Assignment:
Go through the material and copy every line in which "icon" appears.

Task material:
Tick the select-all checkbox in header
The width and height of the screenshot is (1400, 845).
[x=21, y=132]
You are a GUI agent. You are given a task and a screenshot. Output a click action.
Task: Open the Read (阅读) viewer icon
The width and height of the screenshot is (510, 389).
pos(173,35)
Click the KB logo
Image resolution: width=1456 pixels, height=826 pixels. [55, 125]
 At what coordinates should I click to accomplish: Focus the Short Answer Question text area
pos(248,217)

---

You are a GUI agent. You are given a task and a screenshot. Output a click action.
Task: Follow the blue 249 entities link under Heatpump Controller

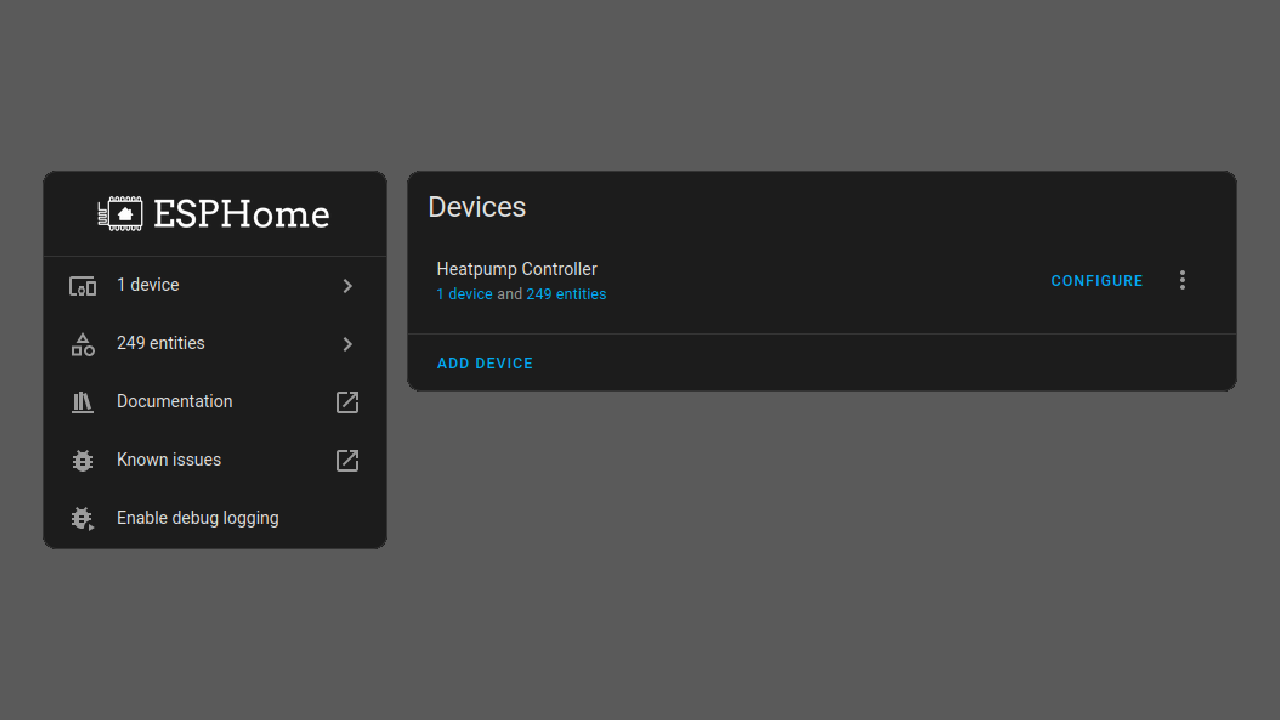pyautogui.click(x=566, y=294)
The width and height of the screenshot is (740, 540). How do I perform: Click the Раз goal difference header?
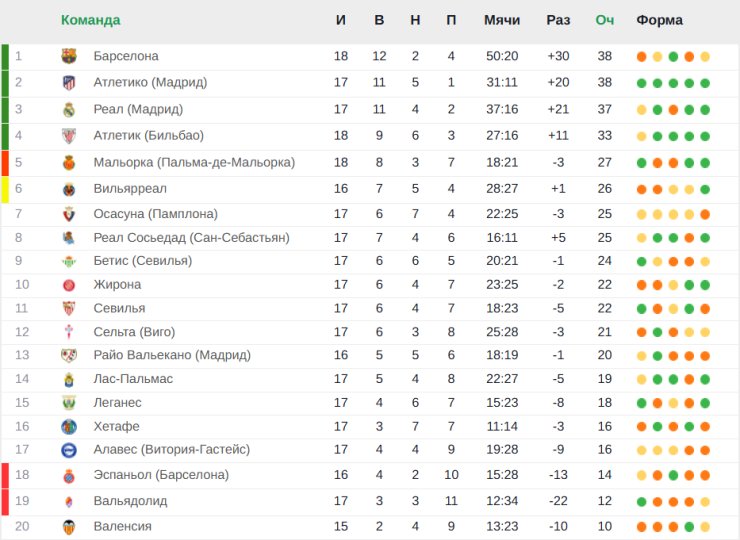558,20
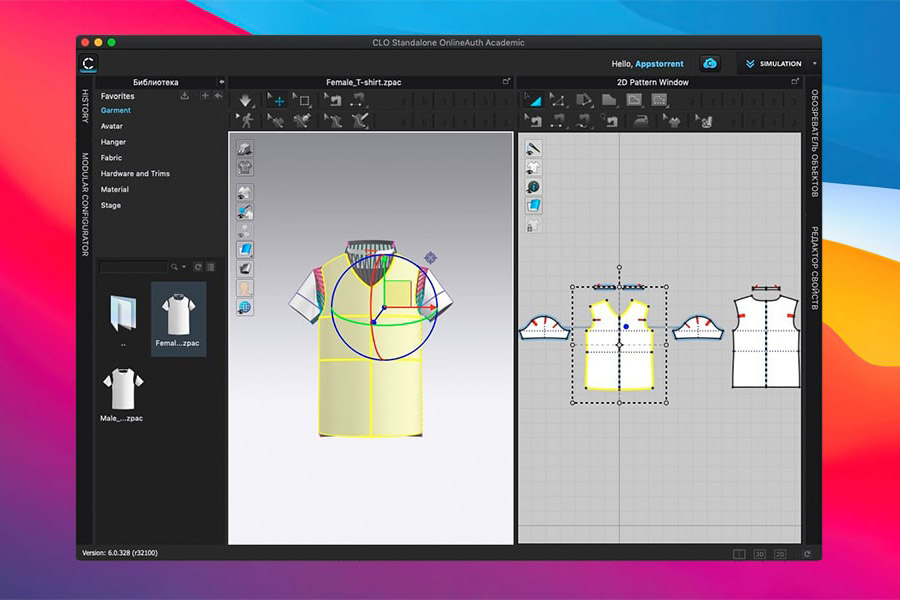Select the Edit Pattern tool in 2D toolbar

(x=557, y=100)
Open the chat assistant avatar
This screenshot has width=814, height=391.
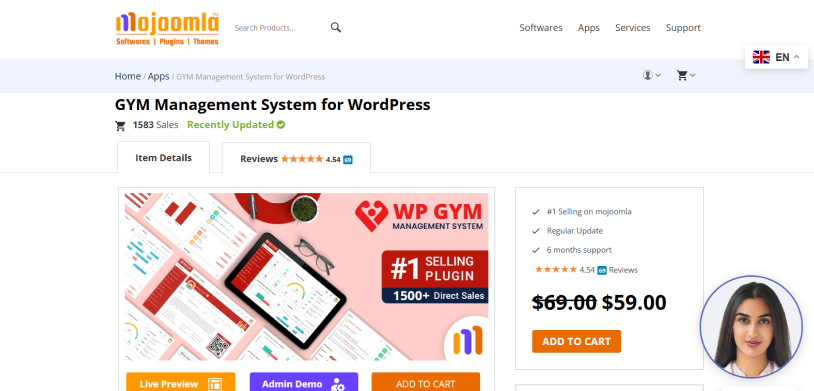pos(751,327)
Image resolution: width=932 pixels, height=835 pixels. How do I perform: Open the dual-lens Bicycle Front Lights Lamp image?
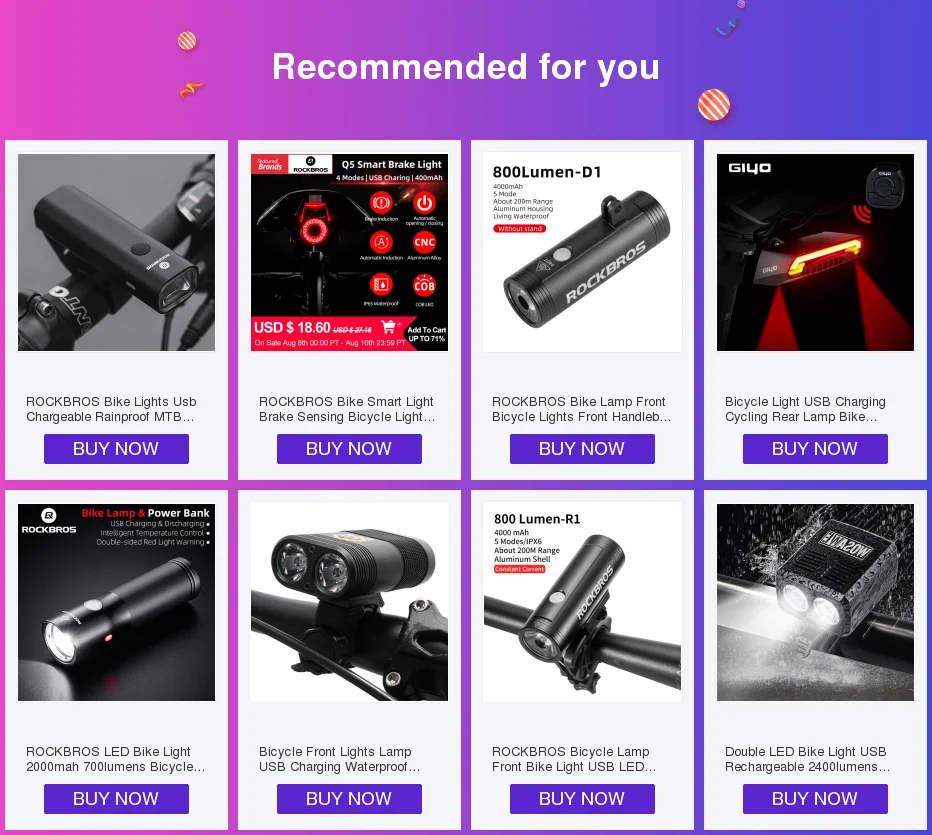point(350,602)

...

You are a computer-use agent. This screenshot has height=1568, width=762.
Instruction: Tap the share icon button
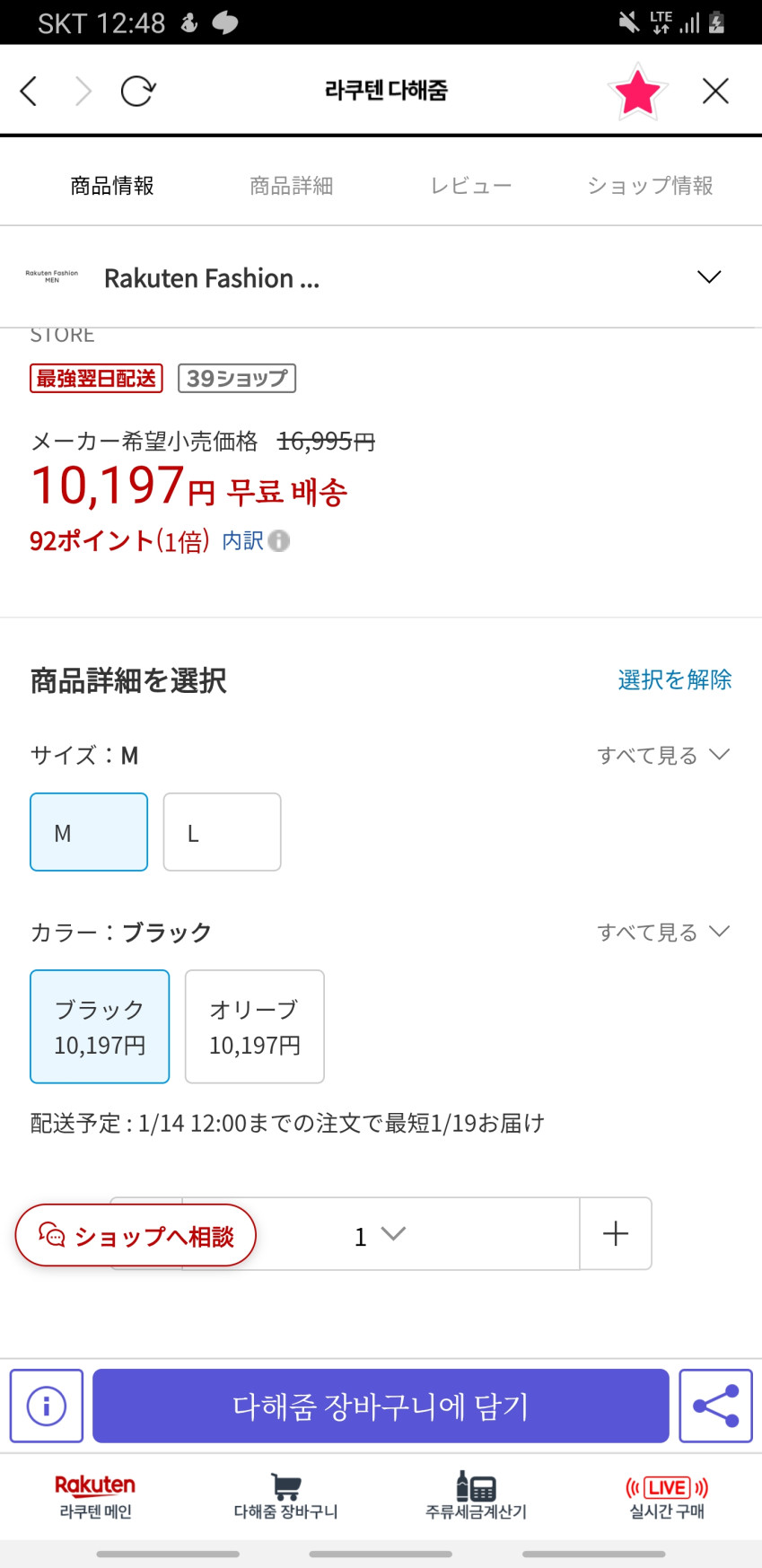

Worked solution:
Task: Open the Read (阅读) viewer icon
Instruction: Tap the share icon button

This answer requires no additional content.